Sunday, December 1, 2013

ELL and the POLP on Facebook group

As most of you know, I tend to be very libertarian when it comes to discussion. I tried for a long time to run this group that way - I played the role of gatekeeper when it came to admitting members, but stayed very hands-off when it came to posts and comments. I had to change that recently in order to clamp down on a few discussions where emotions were starting to get out of hand, but I still tried to stay neutral when it came to discussion topics, in the belief that all discussion was good discussion.
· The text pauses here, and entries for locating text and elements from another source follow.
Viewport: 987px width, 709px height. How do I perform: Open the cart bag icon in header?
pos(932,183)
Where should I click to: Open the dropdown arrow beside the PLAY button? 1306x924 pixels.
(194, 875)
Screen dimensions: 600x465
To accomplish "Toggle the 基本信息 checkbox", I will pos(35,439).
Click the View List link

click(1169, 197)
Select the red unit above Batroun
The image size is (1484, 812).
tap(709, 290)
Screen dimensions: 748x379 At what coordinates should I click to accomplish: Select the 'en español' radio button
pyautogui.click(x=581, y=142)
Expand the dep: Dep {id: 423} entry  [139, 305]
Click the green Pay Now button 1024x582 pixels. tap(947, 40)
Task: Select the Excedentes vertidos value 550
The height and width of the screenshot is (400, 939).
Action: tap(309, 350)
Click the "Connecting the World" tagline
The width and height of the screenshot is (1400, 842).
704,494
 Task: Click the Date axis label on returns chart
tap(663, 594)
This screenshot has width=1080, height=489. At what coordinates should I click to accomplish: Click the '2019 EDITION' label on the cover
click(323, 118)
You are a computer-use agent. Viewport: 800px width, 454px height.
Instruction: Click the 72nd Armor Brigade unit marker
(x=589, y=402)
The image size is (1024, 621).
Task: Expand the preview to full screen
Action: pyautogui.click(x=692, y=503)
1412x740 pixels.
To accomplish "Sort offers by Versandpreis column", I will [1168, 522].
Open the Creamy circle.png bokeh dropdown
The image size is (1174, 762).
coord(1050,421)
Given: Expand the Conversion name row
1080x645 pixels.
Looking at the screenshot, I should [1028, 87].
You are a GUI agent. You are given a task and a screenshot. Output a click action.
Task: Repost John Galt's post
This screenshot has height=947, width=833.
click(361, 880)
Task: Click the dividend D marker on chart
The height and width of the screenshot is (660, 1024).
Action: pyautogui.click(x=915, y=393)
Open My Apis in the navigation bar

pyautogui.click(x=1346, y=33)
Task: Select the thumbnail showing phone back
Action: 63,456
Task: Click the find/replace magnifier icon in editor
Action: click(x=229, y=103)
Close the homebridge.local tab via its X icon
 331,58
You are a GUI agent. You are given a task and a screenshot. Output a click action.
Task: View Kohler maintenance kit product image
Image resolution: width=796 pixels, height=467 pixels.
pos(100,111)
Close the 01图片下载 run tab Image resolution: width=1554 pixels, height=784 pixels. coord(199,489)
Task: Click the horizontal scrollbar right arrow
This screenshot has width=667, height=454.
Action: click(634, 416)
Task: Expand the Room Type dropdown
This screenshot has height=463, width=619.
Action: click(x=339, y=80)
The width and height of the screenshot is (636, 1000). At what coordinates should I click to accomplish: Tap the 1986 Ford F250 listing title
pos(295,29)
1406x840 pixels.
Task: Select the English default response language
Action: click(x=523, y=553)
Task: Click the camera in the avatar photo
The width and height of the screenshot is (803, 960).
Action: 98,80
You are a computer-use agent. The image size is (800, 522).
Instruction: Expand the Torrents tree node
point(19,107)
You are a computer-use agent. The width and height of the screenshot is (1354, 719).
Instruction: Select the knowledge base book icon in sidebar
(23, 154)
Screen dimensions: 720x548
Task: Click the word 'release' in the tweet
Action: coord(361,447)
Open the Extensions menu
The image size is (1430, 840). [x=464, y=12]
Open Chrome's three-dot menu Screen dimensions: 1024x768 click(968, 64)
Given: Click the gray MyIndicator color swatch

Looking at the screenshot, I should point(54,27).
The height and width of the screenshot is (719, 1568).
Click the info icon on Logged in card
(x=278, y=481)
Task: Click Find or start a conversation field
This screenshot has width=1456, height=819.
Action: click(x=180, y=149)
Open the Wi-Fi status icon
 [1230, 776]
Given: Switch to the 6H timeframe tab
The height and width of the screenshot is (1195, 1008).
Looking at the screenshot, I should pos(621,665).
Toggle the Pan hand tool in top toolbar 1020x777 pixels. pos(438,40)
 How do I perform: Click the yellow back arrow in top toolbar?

Outside of the POLP group, I still feel that way. Stay away from personal judgements, and I will discuss virtually anything with you without taking offense. Religion, politics, etc - I enjoy a good discussion, even if I disagree with nearly everything you believe. Stay respectful and no topic is off limits.

Because of this, I’ve had a hard time dealing with the ELL topic on this group. In my personal life, I have no use for the subject. I’m quite proud of who my daughter is, and I’m extremely blessed by the friendships we’ve made through the LPA since Caitlin’s diagnosis. Since ELL does not solve any of the medical complications of her dwarfism, my wife and I see no reason for her to go through years of surgery. Still, because I believe all discussion is legitimate, I haven’t censored any conversations that involve ELL.

Unfortunately, every time the topic comes up, things get ugly. It doesn’t matter what I delete or how I threaten, it gets ugly. And honestly, the first ones doing the attacking have been friends of mine, and are generally adult LPs themselves. And some of them, some individuals whose opinions I deeply respect, have felt personally targeted by the responses. I’ve been trying to reconcile my opinions with the feelings of my friends and it hasn’t been making any sense.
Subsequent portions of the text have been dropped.